“Let us cherish and love old age; for it is full of pleasure if one knows how to use it.” – Seneca
The other day I had the great pleasure of sitting next to a women that was many years my senior. While I was familiar with this woman from previous engagements, I hadn’t spent much time getting to know her personally and admittedly had some preconceived notions that her character was that of a “sweet old woman”.
Within a few moments of sitting next to her, she began to grill me on why I didn’t have any coffee cake? Everyone else at the table had coffee cake, and the fact that I had none was unacceptable. Even after I offered that I had just eaten a scone, my excuses were ignored because a scone isn’t coffee cake and that was before, and this is now.
Several other women joined in the chorus demanding that I try the coffee cake, so I submitted. Afterall, if it was half as good as they were saying, I would have regretted not at least having a bite. When I returned to the table with my coffee cake in hand, I noticed that everyone else at the table had cleared their plates.

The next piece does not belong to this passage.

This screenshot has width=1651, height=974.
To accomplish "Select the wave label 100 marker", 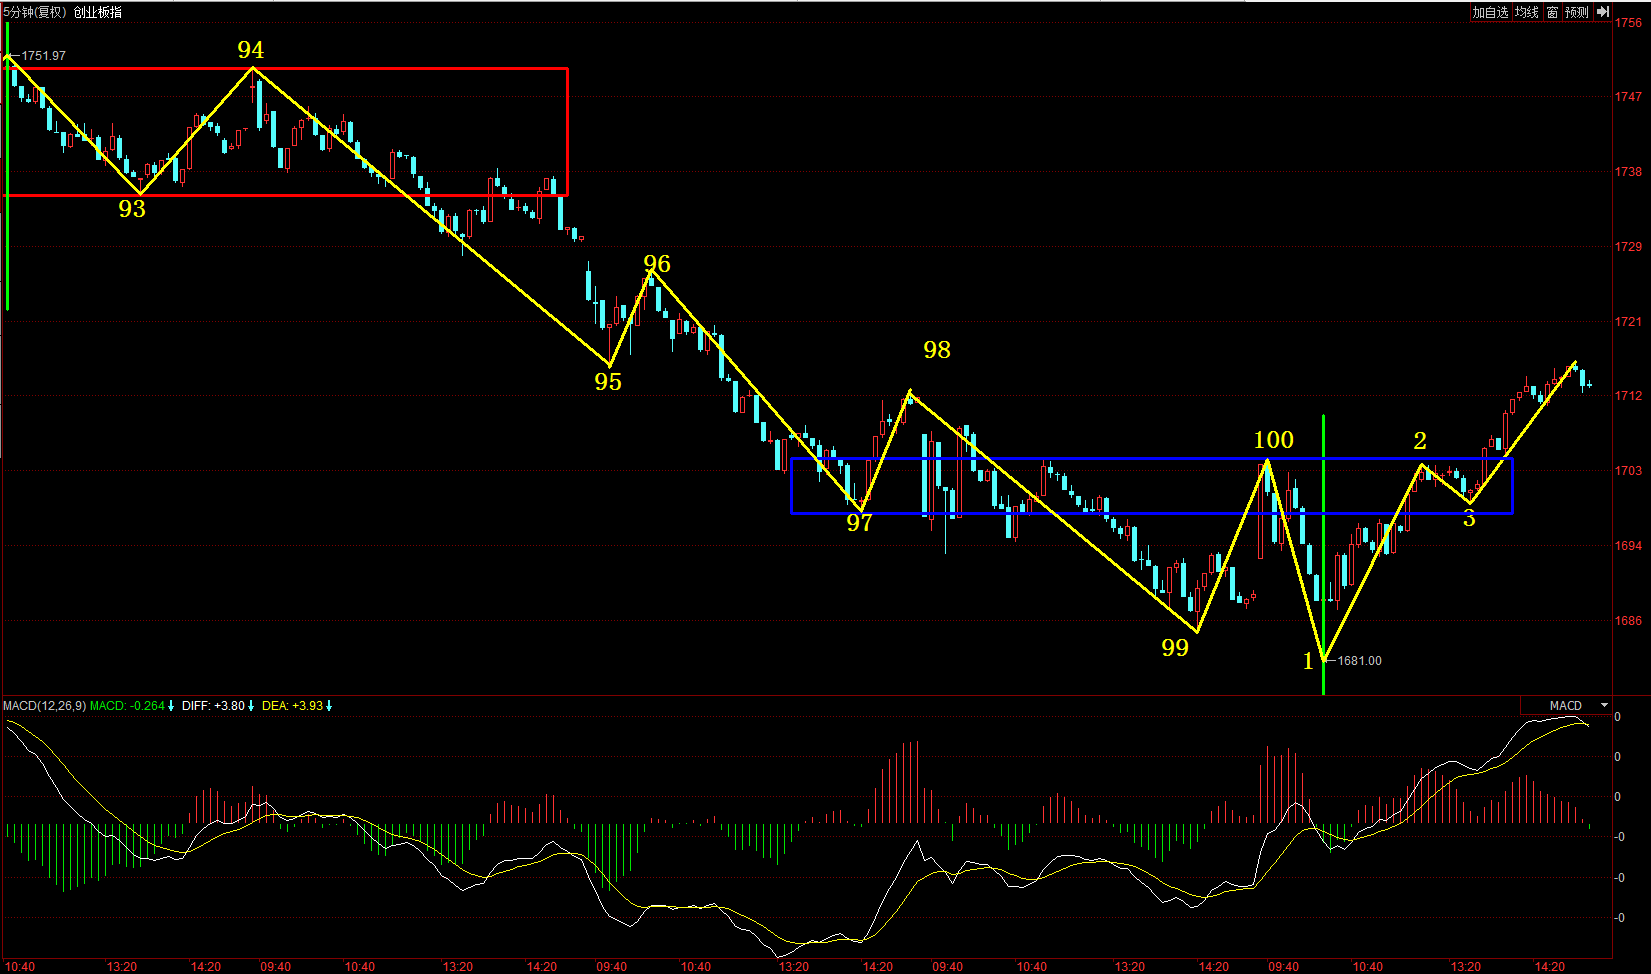I will tap(1273, 440).
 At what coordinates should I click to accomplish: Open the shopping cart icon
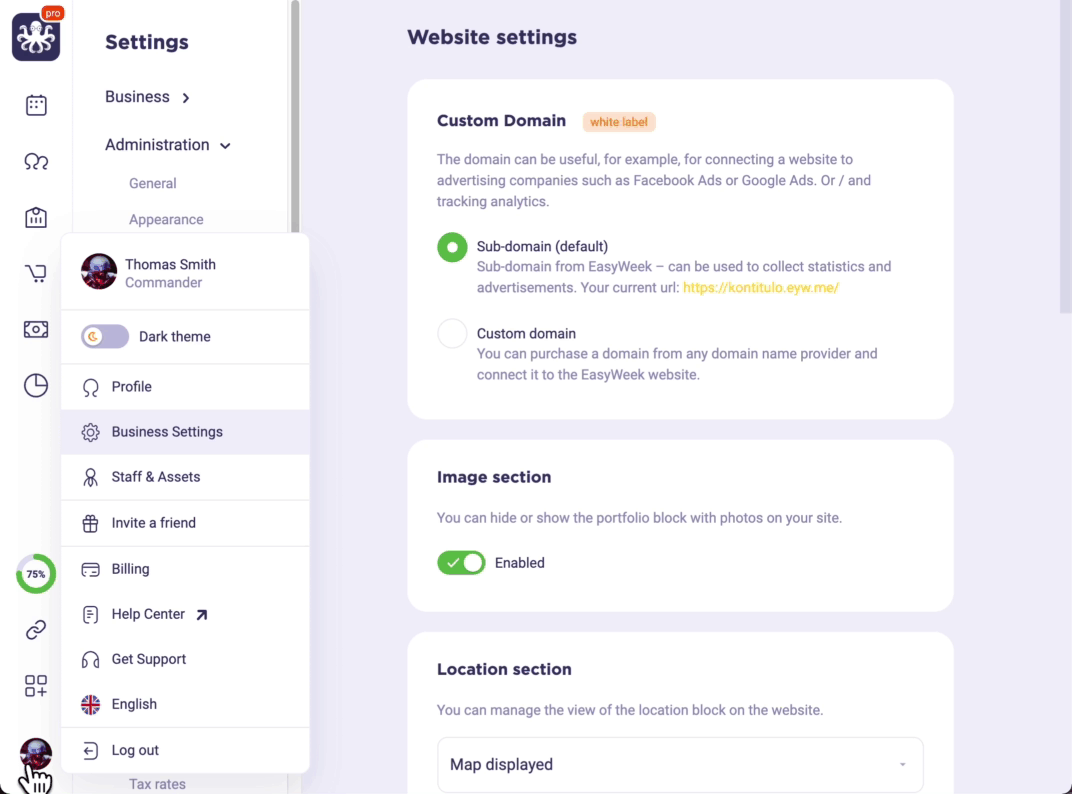coord(36,273)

As the program started, I took a bite of the coffee cake, and it was indeed very good. But I was already full and certainly didn’t want the sugar in my system, so I stopped after one bite and left the plate in front of me. As I shifted my attention to the speaker, I turned to see that the woman next to me was now wearing sunglasses. I remember wishing I had brought my sunglasses because it was indeed a bit too bright in the room. Then the women leaned in and said she wanted my coffee cake.

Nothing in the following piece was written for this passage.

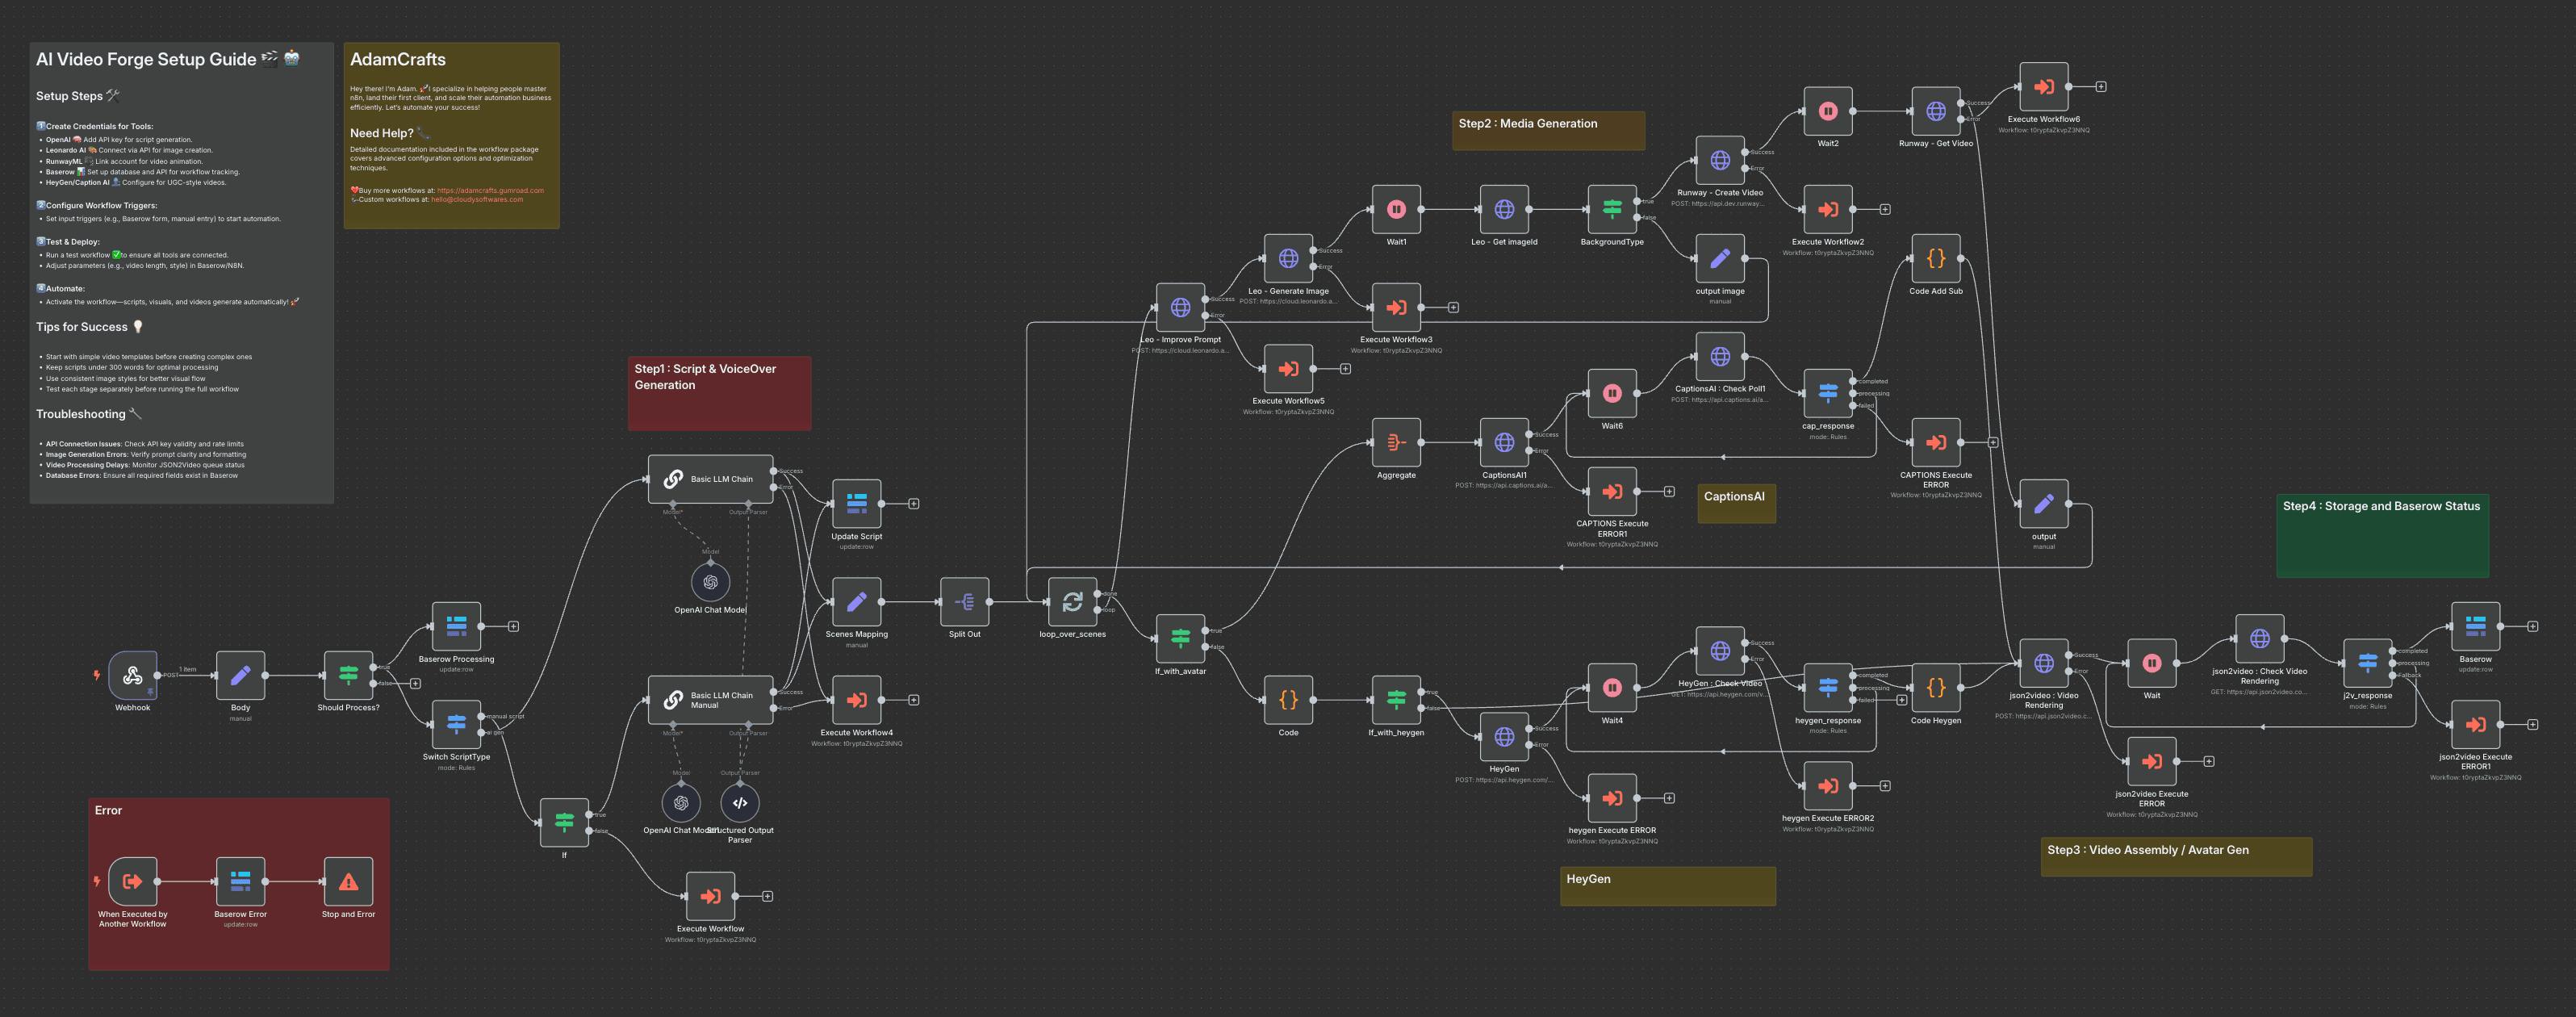Open the "Should Process?" switch node
The image size is (2576, 1017).
348,676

We were immediately called out for being disruptive. It was in the most lovingly of ways, but nevertheless, it was clear that we should not be talking amongst ourselves and that our eyes belonged on the speaker. I whispered to the woman to take the cake and started to push it towards her. She refused and pushed it back.
Of course, this sweet, old woman was too proper to take food from me. I contemplated going up to get her a new piece of coffee cake. I imagined her refusing out of politeness, so I refrained. A few minutes later, I saw her hand inching towards my coffee cake. I tried again to push the plate in front of her and she refused.

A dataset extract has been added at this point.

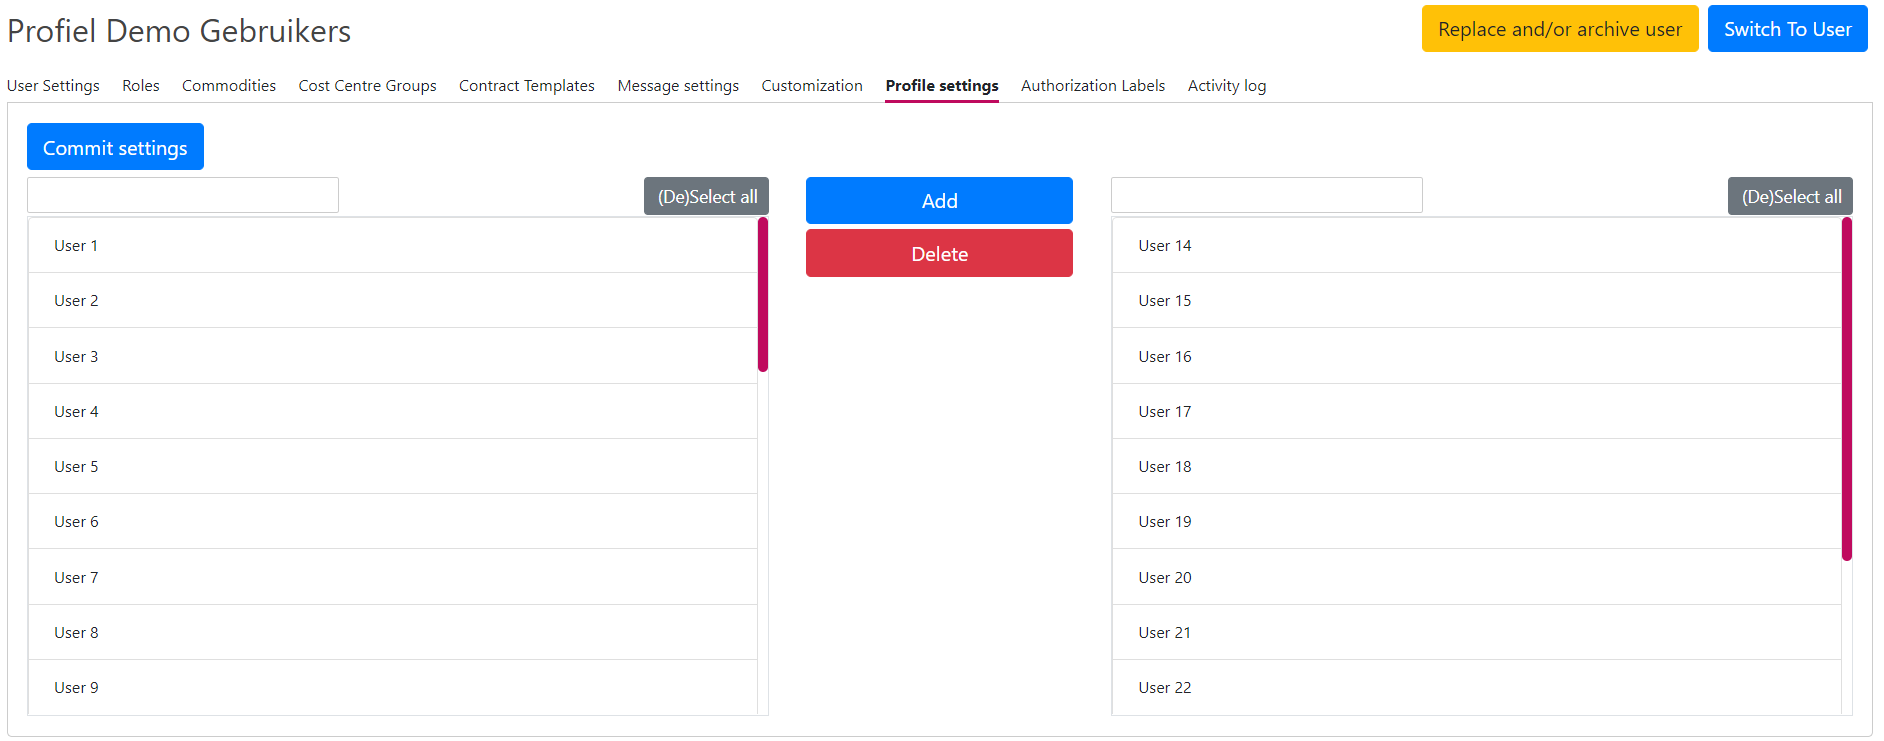Viewport: 1884px width, 741px height.
Task: Toggle (De)Select all for left user list
Action: [x=706, y=196]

Then a moment later, I looked down to see my coffee cake in her hand and she was bringing it back towards her mouth. She whispered for me to “look away” as she ate the rest of my piece of coffee cake. There was nothing that could be done to stop my laughter. This woman was gleefully eating the piece of coffee cake without a single care in the world. She was not a sweet, old anything; she was a woman living her best life.
Towards the end of the meeting the group was discussing movies. The women next to me announced that she would be seeing “Puss and Boots” which is a children’s movie. A few of her fellows poked a bit of fun on her for making such a choice, to which she responded that “her granddaughter told her it was good” to which a voice from another table boomed asking her to tell everyone how old her “granddaughter” was? To which she replied, “42 years old”.
While the movie conversation died out amongst the group, it carried on at my table. The women next to me, was unapologetic about her choice and said she’d meet with whoever at the theater and they could see whatever they wanted but that she was going to Puss and Boots. My heart was now in full blossom of admiration for her. She was going to do what she wanted to do and that was that.
Regrettably, I was not able to go to the movie, but I sure wanted to. Being around someone who has leaned into aging and in turn dominated it, is a very desirable person to be around. I spent the rest of the day giggling to myself randomly at the thought of the women next to me stealing my coffee cake and telling me to “look away.”
Today, I will lean into aging and take comfort that as time moves on, I will only continue to refine myself and my place in the world. As time passes, experiences will smash worry, and self-assurance will reign if I let it.